DATA LISTING:
^^^^^^^^

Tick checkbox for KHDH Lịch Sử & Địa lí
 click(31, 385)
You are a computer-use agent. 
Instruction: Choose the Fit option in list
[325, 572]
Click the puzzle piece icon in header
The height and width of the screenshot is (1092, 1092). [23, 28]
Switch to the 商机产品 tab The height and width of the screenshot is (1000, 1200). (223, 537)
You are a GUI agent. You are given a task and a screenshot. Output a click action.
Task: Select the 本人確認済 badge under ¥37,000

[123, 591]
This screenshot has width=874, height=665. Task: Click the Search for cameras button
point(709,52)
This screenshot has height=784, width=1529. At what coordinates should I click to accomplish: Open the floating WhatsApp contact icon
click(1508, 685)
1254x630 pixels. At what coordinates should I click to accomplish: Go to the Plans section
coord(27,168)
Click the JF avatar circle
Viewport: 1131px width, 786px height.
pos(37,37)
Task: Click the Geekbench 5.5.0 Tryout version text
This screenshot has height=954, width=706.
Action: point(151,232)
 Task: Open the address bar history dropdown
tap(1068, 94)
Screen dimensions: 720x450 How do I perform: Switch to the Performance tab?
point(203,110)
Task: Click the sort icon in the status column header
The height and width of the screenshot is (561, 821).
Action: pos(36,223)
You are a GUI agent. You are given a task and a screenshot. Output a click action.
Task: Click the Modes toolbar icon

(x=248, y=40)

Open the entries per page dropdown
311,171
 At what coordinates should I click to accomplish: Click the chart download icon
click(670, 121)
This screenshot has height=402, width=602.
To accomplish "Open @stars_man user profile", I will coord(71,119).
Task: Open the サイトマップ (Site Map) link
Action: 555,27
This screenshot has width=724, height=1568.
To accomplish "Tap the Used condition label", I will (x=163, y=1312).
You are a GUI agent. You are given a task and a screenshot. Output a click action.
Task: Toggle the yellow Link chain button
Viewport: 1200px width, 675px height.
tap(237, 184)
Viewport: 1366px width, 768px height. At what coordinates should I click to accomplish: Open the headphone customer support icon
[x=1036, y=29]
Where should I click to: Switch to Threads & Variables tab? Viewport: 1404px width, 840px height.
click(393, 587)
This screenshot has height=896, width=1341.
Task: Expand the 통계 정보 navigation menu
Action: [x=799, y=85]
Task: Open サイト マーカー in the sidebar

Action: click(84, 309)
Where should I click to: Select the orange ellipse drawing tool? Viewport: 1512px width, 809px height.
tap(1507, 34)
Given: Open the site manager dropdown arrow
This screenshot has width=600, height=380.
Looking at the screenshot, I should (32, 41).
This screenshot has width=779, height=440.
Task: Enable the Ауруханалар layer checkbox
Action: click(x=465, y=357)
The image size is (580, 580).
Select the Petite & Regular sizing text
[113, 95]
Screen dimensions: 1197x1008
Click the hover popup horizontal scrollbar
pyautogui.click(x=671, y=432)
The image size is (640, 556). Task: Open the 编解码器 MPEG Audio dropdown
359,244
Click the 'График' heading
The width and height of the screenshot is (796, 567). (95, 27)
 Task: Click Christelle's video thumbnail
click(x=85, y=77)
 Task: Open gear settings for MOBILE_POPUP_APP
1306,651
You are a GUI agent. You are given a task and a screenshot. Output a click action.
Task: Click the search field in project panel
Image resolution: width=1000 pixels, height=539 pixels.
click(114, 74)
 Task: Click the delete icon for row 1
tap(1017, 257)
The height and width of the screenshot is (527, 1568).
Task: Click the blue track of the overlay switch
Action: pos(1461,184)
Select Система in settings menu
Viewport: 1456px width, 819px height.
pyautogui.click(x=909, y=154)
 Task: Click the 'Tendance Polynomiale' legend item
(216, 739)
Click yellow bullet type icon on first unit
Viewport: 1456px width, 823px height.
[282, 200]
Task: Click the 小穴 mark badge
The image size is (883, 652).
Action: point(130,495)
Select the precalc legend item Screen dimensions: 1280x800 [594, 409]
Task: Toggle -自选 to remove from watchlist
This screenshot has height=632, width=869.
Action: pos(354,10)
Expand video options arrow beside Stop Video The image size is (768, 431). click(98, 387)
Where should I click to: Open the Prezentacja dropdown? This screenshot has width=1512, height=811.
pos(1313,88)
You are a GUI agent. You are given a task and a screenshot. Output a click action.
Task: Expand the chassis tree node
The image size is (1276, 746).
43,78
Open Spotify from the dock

^^^^^^^^

TASK:
Change every "GUI agent" in the material to "screen agent" and give the lines again with nothing else altered.

SOLUTION FOR THIS PROBLEM:
Tick checkbox for KHDH Lịch Sử & Địa lí
 click(31, 385)
You are a computer-use agent. 
Instruction: Choose the Fit option in list
[325, 572]
Click the puzzle piece icon in header
The height and width of the screenshot is (1092, 1092). [23, 28]
Switch to the 商机产品 tab The height and width of the screenshot is (1000, 1200). (223, 537)
You are a screen agent. You are given a task and a screenshot. Output a click action.
Task: Select the 本人確認済 badge under ¥37,000

[123, 591]
This screenshot has width=874, height=665. Task: Click the Search for cameras button
point(709,52)
This screenshot has height=784, width=1529. At what coordinates should I click to accomplish: Open the floating WhatsApp contact icon
click(1508, 685)
1254x630 pixels. At what coordinates should I click to accomplish: Go to the Plans section
coord(27,168)
Click the JF avatar circle
Viewport: 1131px width, 786px height.
pos(37,37)
Task: Click the Geekbench 5.5.0 Tryout version text
This screenshot has height=954, width=706.
Action: point(151,232)
 Task: Open the address bar history dropdown
tap(1068, 94)
Screen dimensions: 720x450 How do I perform: Switch to the Performance tab?
point(203,110)
Task: Click the sort icon in the status column header
The height and width of the screenshot is (561, 821).
Action: pos(36,223)
You are a screen agent. You are given a task and a screenshot. Output a click action.
Task: Click the Modes toolbar icon

(x=248, y=40)

Open the entries per page dropdown
311,171
 At what coordinates should I click to accomplish: Click the chart download icon
click(670, 121)
This screenshot has height=402, width=602.
To accomplish "Open @stars_man user profile", I will coord(71,119).
Task: Open the サイトマップ (Site Map) link
Action: 555,27
This screenshot has width=724, height=1568.
To accomplish "Tap the Used condition label", I will (x=163, y=1312).
You are a screen agent. You are given a task and a screenshot. Output a click action.
Task: Toggle the yellow Link chain button
Viewport: 1200px width, 675px height.
tap(237, 184)
Viewport: 1366px width, 768px height. At what coordinates should I click to accomplish: Open the headphone customer support icon
[x=1036, y=29]
Where should I click to: Switch to Threads & Variables tab? Viewport: 1404px width, 840px height.
click(393, 587)
This screenshot has height=896, width=1341.
Task: Expand the 통계 정보 navigation menu
Action: [x=799, y=85]
Task: Open サイト マーカー in the sidebar

Action: click(84, 309)
Where should I click to: Select the orange ellipse drawing tool? Viewport: 1512px width, 809px height.
tap(1507, 34)
Given: Open the site manager dropdown arrow
This screenshot has width=600, height=380.
Looking at the screenshot, I should (32, 41).
This screenshot has width=779, height=440.
Task: Enable the Ауруханалар layer checkbox
Action: click(x=465, y=357)
The image size is (580, 580).
Select the Petite & Regular sizing text
[113, 95]
Screen dimensions: 1197x1008
Click the hover popup horizontal scrollbar
pyautogui.click(x=671, y=432)
The image size is (640, 556). Task: Open the 编解码器 MPEG Audio dropdown
359,244
Click the 'График' heading
The width and height of the screenshot is (796, 567). (95, 27)
 Task: Click Christelle's video thumbnail
click(x=85, y=77)
 Task: Open gear settings for MOBILE_POPUP_APP
1306,651
You are a screen agent. You are given a task and a screenshot. Output a click action.
Task: Click the search field in project panel
Image resolution: width=1000 pixels, height=539 pixels.
click(114, 74)
 Task: Click the delete icon for row 1
tap(1017, 257)
The height and width of the screenshot is (527, 1568).
Task: Click the blue track of the overlay switch
Action: pos(1461,184)
Select Система in settings menu
Viewport: 1456px width, 819px height.
pyautogui.click(x=909, y=154)
 Task: Click the 'Tendance Polynomiale' legend item
(216, 739)
Click yellow bullet type icon on first unit
Viewport: 1456px width, 823px height.
[282, 200]
Task: Click the 小穴 mark badge
The image size is (883, 652).
Action: point(130,495)
Select the precalc legend item Screen dimensions: 1280x800 [594, 409]
Task: Toggle -自选 to remove from watchlist
This screenshot has height=632, width=869.
Action: pos(354,10)
Expand video options arrow beside Stop Video The image size is (768, 431). click(98, 387)
Where should I click to: Open the Prezentacja dropdown? This screenshot has width=1512, height=811.
pos(1313,88)
You are a screen agent. You are given a task and a screenshot. Output a click action.
Task: Expand the chassis tree node
The image size is (1276, 746).
43,78
Open Spotify from the dock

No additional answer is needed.